# Data entries:
---

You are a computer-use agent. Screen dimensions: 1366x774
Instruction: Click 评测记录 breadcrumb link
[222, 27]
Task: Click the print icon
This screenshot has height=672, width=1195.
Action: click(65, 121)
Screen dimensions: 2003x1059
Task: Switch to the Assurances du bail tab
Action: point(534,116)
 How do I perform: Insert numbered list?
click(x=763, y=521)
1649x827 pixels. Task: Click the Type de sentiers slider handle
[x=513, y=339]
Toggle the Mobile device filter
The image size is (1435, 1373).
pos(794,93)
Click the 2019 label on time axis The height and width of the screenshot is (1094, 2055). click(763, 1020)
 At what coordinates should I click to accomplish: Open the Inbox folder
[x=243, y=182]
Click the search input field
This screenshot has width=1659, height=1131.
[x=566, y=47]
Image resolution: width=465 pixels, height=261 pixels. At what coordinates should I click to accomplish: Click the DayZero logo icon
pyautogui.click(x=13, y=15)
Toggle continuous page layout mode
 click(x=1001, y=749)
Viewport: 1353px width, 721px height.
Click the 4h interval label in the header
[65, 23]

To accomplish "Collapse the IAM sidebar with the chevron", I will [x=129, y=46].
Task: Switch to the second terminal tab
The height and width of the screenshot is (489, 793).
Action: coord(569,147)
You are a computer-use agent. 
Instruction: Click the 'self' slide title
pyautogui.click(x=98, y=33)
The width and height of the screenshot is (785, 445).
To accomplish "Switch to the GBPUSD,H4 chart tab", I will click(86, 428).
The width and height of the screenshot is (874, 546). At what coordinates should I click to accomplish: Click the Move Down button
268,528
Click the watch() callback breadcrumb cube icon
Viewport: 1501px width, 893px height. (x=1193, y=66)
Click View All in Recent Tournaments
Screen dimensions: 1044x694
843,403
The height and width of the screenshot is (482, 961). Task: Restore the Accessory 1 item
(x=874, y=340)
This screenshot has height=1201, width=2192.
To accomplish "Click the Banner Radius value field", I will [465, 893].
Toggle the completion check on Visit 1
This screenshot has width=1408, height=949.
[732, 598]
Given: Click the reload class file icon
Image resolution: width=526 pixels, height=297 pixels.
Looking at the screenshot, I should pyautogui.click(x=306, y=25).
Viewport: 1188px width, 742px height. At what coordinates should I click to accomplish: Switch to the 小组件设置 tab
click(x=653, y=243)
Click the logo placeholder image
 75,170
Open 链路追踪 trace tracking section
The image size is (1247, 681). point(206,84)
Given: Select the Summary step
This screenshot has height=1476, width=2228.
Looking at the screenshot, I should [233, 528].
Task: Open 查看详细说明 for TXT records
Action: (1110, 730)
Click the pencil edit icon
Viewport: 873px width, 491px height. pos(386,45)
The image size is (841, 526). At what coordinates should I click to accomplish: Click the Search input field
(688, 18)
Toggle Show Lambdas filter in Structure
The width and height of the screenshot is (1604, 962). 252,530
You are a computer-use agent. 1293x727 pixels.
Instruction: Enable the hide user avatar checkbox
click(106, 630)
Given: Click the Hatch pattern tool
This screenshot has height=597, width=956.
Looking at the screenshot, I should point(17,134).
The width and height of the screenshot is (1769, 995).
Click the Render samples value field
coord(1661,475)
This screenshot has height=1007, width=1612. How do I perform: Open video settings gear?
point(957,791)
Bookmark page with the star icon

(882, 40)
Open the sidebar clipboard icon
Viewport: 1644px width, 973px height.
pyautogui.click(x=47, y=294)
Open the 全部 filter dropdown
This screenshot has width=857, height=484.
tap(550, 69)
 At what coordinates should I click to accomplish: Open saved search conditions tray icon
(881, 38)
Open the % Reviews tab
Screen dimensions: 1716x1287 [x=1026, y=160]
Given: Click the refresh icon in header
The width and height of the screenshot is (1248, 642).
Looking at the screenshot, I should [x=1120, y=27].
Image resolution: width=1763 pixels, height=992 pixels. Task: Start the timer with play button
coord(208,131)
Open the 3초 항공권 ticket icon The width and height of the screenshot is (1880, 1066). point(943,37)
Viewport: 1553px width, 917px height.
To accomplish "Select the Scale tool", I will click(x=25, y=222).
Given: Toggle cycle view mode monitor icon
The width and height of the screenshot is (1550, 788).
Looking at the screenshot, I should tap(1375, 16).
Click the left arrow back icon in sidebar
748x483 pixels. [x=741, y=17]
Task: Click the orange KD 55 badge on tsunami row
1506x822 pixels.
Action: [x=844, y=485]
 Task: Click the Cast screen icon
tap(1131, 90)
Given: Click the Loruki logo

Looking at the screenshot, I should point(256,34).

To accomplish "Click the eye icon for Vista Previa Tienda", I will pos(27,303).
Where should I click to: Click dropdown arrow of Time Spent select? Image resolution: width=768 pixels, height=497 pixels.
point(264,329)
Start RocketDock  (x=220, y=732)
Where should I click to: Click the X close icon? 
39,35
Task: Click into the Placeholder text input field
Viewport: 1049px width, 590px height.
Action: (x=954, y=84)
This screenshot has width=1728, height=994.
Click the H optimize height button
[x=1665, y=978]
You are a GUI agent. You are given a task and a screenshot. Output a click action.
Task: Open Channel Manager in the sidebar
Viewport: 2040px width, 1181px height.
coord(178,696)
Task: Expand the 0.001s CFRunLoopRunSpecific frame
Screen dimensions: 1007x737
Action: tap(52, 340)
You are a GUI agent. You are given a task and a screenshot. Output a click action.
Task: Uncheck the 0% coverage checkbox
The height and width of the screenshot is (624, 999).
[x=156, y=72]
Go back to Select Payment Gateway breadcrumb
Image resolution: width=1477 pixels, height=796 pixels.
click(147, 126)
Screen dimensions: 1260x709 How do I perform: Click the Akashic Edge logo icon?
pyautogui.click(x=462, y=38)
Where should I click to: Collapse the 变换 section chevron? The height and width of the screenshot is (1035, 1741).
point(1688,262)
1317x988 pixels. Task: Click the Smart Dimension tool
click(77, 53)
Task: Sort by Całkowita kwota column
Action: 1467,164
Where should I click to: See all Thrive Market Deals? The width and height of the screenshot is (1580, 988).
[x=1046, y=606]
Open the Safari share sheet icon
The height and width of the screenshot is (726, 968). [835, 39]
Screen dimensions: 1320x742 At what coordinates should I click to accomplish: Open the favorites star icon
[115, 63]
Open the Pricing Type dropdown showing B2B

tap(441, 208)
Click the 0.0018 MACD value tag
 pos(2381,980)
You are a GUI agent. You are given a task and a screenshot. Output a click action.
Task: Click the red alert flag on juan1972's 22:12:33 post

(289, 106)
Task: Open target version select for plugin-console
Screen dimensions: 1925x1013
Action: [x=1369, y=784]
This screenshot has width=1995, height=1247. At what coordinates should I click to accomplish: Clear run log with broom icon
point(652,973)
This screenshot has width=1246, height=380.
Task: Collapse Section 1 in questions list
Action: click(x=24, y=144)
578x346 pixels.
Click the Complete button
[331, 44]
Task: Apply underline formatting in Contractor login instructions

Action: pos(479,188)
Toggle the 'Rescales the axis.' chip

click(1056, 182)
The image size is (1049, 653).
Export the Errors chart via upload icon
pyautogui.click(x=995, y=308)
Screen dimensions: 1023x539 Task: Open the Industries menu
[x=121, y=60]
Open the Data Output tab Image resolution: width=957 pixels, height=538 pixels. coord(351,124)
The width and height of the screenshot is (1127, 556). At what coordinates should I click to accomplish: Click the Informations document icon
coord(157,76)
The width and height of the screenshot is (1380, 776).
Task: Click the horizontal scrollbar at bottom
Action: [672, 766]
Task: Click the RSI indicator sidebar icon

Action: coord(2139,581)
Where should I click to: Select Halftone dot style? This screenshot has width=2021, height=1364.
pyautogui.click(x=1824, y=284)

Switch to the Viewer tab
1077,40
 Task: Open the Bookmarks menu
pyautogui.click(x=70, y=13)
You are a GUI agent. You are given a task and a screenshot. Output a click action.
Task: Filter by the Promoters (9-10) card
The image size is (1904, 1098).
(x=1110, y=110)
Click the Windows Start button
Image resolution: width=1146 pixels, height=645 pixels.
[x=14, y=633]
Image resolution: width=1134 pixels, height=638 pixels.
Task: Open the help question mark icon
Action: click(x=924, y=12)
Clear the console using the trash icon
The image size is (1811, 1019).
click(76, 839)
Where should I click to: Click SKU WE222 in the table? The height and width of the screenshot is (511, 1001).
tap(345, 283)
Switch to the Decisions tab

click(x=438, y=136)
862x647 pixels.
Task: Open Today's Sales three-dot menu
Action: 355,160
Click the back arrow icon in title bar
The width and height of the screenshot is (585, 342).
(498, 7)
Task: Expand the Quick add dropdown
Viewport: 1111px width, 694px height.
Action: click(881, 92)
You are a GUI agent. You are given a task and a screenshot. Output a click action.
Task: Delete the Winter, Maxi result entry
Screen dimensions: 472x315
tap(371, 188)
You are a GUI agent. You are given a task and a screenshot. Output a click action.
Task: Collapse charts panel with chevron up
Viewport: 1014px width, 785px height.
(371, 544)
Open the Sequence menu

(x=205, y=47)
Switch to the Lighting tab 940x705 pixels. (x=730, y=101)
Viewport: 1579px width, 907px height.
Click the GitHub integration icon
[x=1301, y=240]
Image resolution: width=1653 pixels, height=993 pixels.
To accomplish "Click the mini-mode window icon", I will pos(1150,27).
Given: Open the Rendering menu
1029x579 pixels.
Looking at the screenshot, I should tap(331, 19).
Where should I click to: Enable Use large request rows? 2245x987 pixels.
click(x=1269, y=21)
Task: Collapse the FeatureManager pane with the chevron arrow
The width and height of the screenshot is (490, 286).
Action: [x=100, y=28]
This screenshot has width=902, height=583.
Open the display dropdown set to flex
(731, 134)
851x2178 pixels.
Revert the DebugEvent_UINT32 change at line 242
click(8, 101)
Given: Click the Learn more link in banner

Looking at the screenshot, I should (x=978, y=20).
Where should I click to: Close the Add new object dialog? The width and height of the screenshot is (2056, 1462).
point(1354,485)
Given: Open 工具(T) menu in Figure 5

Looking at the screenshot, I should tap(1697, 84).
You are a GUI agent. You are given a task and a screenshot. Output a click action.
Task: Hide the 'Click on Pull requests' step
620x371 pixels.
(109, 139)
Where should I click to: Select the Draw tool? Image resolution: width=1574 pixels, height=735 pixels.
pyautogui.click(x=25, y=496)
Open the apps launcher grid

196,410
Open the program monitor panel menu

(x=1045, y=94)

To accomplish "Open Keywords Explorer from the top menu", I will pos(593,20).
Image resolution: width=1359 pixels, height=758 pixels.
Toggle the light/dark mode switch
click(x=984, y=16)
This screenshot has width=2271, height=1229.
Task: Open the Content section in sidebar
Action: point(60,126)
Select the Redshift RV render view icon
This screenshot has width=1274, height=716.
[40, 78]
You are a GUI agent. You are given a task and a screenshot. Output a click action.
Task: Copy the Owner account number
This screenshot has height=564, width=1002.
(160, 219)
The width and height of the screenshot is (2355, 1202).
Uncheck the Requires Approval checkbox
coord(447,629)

---

# Work request:
Each line holding the word "Expand" must be pulled from the records.

# Your response:
Task: Expand the 0.001s CFRunLoopRunSpecific frame
Task: Expand the Quick add dropdown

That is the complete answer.